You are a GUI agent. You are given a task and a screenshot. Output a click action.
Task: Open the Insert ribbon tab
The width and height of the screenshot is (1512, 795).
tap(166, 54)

=======

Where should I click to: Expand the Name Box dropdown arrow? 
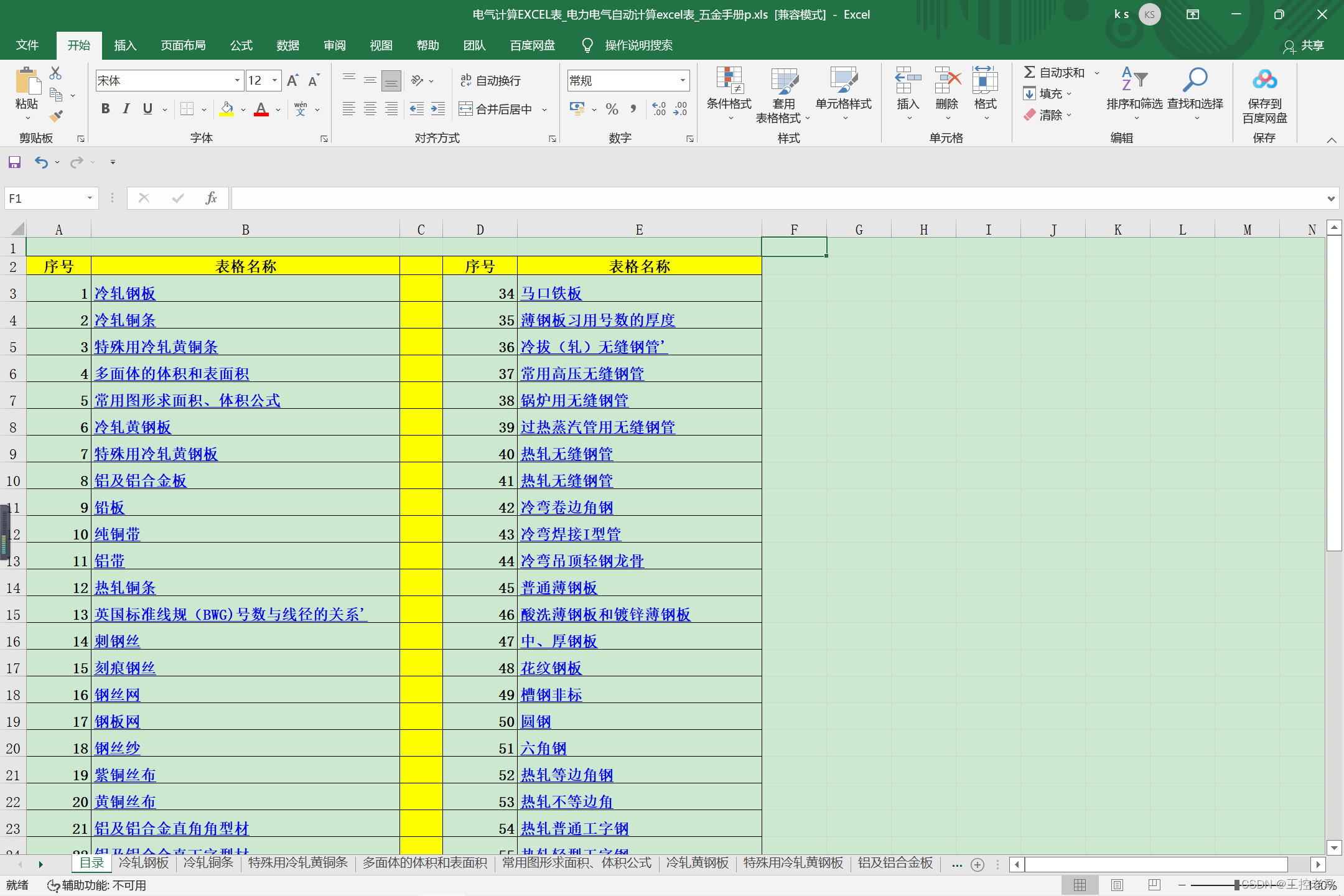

=======

- _Exercise requirements_: Number of lines containing "click" in the material above: give that number alone.

- _Result of this task_: 2